The Sportback version of Audi’s compact EV adds more dynamic styling for minimal sacrifice of space

Audi Q4 Sportback e-tron

The launch of the Audi Q4 Sportback e-tron was perfectly timed. The electric SUV arrived just after fuel shortages reminded drivers that range anxiety could affect petrol and diesel cars too, and in the midst of last year’s inexorable rise in prices at the pump.

That may help to explain why the Q4 e-tron family is well on its way to becoming not only Audi’s best selling electric vehicle, but its best-selling car full stop. It’s certainly not the only reason, though: the Q4 e-tron is also well built, practical and a pleasure to drive. And the Sportback variant, with its sleekly tapering roof, is one of the most stylish SUVs on the road.

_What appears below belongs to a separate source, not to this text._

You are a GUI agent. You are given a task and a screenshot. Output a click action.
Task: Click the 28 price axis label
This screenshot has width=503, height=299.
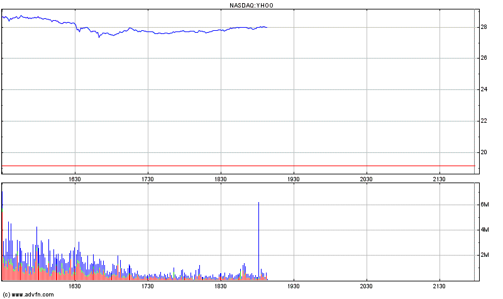484,27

“If you’re making the switch to electric it’s a great place to start,” said Top Gear. A “relentlessly capable” car, it offers “a nifty blend of EV glamour and SUV practicality”.

Audi Q4 Sportback e-tron

Design

The distinctive coupe-like styling sacrifices a little rear headroom to create a sweeping roofline that’s altogether more elegant than the wedge-like SUV norm. And the sacrifice is small: some clever tweaks to the lining have preserved most of the ceiling height, making the back seats viable for adults up to about six feet tall.

The front half of the Sportback is the same as the standard Q4 e-tron, which is to say handsome inside and out. The headlights and what look like purposeful air scoops (but which in fact house the cameras and sensors that support the extensive driver assistance systems) are arranged around a wide grill with a distinctive textured finish. Flared wheel arches and slightly concave doors suggest that the bodywork has been stretched over a powerful frame.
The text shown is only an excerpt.